══ Material supplied ══

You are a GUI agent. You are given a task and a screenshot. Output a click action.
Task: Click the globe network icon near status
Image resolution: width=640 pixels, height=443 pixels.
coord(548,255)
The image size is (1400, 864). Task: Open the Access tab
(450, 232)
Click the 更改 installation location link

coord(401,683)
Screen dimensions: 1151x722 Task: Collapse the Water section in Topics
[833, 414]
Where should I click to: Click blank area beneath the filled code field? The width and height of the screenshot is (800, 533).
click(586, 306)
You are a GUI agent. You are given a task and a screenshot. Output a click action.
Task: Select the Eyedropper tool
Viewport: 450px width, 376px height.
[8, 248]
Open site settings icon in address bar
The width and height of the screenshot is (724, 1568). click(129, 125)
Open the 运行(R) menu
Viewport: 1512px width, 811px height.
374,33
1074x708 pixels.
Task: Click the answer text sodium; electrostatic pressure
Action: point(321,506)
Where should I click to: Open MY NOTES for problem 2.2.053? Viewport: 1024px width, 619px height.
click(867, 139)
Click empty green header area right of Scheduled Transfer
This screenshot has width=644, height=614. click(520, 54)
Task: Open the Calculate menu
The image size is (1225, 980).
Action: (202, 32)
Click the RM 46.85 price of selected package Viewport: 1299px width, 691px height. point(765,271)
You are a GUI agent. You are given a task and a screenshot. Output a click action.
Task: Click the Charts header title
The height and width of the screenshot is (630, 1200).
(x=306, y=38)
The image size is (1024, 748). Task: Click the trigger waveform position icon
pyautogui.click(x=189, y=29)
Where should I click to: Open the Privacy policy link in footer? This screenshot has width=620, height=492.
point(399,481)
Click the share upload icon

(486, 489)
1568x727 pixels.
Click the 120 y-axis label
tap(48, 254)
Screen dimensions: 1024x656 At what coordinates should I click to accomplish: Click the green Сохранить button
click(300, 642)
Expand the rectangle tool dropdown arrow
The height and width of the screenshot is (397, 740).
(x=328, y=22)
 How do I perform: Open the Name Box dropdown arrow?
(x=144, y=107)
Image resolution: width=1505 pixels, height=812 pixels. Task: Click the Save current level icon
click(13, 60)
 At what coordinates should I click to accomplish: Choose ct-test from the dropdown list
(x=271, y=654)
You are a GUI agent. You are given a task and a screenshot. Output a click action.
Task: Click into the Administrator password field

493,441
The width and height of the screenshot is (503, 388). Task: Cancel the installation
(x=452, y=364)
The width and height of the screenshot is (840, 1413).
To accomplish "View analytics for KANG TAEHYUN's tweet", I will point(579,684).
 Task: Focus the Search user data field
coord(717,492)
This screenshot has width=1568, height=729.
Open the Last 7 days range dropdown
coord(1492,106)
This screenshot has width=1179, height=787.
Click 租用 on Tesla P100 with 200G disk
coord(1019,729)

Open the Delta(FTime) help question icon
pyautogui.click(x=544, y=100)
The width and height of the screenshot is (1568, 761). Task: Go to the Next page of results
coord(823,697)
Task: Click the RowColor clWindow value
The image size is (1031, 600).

═══

**Exercise prompt:** Starting at the line with "The width and height of the screenshot is (503, 388).", copy every line up to and including the last one in the entries above.

**Solution for this problem:**
The width and height of the screenshot is (503, 388). Task: Cancel the installation
(x=452, y=364)
The width and height of the screenshot is (840, 1413).
To accomplish "View analytics for KANG TAEHYUN's tweet", I will point(579,684).
 Task: Focus the Search user data field
coord(717,492)
This screenshot has width=1568, height=729.
Open the Last 7 days range dropdown
coord(1492,106)
This screenshot has width=1179, height=787.
Click 租用 on Tesla P100 with 200G disk
coord(1019,729)

Open the Delta(FTime) help question icon
pyautogui.click(x=544, y=100)
The width and height of the screenshot is (1568, 761). Task: Go to the Next page of results
coord(823,697)
Task: Click the RowColor clWindow value
The image size is (1031, 600).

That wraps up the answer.